*** Opening PASSAGE ***

In this book, Grandma adds a new item to Lily’s kit: a roots cord, a knotted length of soft cord that Lily can squeeze and release. If your child has a Feelings First Aid Kit from Book 1, this is a lovely chance to add to it together.
A simple braided or knotted cord works beautifully. Let your child help make it. The act of building the kit together is itself part of the work. The kit grows alongside the series, and your child carries new tools forward into each book.
Practise squeeze and release together.
The squeeze and release technique in this book is a child-friendly version of progressive muscle relaxation, a tool used widely by therapists to help with anxiety, tension, and overwhelm.
It’s simple. Squeeze your hands tight, hold for a few seconds, then release slowly. Notice how the body feels different on the other side. Practise it together when your child is calm, so it’s familiar when they need it.
Helpful moments to use it:
- before transitions between homes,
- after a difficult conversation,
- at bedtime when worries feel loud,
- or any time the body feels tight, fluttery, or heavy.
End with closeness, not solutions.
When children share heavy feelings, the instinct is often to fix, reassure, or explain. But what children usually need most in those moments is presence. Sitting beside them. Holding their hand. Letting them know you’ve heard them.
As Grandma demonstrates throughout this book, the goal is not resolution. It is connection. A child who feels accompanied through a hard feeling learns that feelings are survivable. That lesson stays with them for life.
Reflection questions to read together.
The story ends with five gentle reflection questions, designed to open conversation between you and your child. There are no right answers. They are simply prompts for connection.
- What does guilt feel like in your body? Where do you feel it, in your chest, your tummy, your shoulders?

*** Closing PASSAGE ***
*** Opening PROVIDED DATA ***

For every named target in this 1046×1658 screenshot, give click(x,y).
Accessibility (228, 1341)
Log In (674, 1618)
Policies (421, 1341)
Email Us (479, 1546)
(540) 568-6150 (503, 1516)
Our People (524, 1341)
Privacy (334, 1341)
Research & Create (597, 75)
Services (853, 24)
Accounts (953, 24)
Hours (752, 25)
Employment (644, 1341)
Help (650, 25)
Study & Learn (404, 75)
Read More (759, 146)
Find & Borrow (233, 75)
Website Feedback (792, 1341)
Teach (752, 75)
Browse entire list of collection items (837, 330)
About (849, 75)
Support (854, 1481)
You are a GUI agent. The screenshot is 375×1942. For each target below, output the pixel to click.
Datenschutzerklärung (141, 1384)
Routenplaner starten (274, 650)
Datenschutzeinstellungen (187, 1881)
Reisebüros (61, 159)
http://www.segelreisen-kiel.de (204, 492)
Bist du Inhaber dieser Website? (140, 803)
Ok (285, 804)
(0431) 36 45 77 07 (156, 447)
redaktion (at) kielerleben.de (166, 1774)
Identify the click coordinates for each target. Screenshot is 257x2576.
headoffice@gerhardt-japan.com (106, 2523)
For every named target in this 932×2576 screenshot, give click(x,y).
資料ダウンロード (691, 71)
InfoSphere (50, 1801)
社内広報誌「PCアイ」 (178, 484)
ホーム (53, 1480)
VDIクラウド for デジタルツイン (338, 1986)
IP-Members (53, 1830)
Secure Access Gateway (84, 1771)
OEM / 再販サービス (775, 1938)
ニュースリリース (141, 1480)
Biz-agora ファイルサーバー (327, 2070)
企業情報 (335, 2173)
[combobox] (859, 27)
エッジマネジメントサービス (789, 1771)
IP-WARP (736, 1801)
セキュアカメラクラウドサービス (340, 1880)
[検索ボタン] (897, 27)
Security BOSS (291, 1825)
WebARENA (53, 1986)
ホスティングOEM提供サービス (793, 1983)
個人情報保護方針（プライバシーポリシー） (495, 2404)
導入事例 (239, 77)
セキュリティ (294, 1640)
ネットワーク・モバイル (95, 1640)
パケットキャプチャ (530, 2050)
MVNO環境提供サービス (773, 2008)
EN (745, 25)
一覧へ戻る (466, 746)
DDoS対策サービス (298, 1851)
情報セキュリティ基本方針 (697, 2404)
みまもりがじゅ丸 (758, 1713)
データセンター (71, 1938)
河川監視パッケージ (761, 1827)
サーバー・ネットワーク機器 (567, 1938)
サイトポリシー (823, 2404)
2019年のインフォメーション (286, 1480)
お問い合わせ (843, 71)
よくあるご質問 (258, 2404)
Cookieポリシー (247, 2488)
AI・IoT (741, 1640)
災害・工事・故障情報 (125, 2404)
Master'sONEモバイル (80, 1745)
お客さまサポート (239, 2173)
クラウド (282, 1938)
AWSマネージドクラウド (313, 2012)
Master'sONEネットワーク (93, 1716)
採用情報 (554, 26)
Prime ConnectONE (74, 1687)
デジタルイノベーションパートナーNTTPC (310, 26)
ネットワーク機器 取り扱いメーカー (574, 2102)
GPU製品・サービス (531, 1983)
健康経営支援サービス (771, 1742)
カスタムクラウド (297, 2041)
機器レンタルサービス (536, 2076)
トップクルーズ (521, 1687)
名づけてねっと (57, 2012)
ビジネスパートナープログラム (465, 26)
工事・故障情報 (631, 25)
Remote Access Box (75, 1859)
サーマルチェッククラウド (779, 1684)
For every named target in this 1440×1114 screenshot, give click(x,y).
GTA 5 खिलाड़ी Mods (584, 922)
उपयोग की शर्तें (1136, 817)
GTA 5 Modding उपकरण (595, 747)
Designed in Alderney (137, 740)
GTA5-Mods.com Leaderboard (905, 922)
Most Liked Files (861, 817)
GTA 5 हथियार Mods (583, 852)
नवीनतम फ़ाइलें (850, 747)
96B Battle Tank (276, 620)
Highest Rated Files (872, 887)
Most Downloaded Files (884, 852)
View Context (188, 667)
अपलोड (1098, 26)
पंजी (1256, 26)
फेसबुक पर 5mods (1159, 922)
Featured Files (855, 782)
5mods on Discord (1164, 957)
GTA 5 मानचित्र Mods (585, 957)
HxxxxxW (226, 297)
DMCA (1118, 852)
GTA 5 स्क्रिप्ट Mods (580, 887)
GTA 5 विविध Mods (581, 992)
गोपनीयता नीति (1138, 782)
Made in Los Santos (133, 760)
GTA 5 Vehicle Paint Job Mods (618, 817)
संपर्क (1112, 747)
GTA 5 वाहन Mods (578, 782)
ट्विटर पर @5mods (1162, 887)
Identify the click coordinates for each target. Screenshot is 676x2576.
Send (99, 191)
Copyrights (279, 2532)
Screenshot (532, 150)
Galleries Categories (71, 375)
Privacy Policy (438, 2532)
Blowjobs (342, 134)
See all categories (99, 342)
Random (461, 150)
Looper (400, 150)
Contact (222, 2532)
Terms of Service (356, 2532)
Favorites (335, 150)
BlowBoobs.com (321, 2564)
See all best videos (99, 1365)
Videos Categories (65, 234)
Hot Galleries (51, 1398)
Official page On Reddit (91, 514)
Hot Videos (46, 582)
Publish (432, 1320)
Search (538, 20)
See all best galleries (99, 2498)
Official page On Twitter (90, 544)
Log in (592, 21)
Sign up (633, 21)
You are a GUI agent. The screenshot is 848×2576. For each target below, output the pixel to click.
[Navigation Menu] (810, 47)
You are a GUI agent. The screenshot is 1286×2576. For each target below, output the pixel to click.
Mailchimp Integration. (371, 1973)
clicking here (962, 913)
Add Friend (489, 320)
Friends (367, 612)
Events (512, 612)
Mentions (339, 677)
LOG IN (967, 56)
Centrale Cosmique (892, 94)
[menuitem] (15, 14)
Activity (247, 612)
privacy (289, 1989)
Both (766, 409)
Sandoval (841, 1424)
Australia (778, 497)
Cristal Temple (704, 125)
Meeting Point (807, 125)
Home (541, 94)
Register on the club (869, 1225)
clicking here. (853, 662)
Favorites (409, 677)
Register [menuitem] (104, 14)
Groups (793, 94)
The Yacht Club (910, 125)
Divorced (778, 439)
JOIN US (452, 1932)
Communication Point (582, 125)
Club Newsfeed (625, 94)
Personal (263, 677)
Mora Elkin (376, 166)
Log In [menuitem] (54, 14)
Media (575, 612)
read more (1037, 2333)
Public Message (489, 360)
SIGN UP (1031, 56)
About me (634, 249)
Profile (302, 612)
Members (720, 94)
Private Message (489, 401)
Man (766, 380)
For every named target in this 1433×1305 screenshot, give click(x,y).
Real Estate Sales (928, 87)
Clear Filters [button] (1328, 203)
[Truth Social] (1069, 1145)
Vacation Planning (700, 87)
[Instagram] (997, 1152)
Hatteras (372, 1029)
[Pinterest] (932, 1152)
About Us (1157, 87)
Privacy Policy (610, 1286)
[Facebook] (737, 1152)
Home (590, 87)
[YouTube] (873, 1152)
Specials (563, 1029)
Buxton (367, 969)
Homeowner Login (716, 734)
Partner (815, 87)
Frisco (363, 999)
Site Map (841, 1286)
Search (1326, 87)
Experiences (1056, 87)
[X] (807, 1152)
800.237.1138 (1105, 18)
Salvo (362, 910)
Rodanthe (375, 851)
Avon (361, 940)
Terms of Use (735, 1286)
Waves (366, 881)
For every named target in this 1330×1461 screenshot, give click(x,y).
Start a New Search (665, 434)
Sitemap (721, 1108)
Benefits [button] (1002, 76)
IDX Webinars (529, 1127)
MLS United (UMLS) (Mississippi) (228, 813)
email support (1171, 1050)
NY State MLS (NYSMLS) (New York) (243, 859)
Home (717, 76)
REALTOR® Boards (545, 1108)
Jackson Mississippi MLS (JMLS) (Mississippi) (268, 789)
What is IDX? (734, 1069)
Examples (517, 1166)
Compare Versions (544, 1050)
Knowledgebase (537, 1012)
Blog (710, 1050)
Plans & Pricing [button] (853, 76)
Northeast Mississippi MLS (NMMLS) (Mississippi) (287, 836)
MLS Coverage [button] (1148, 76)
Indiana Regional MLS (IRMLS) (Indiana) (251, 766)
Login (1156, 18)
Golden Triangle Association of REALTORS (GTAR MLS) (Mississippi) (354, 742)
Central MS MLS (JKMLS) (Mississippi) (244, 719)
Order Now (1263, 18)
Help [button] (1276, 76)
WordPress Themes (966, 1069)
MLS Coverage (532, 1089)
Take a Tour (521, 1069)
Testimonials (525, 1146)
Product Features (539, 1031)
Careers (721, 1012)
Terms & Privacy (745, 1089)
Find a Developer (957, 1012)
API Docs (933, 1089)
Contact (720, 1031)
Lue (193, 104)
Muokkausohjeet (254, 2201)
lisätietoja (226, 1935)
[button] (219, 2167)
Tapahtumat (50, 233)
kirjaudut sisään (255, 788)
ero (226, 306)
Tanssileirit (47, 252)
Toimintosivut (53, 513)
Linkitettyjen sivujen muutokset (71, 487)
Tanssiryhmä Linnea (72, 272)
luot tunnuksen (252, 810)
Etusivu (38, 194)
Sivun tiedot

*** Closing PROVIDED DATA ***

▶ **ACTIVITY**: Write out, word for word, the portion of the passage about the roots cord above starting at "In this book, Grandma" and ending at "to it together.".

▶ **REPLY**:
In this book, Grandma adds a new item to Lily’s kit: a roots cord, a knotted length of soft cord that Lily can squeeze and release. If your child has a Feelings First Aid Kit from Book 1, this is a lovely chance to add to it together.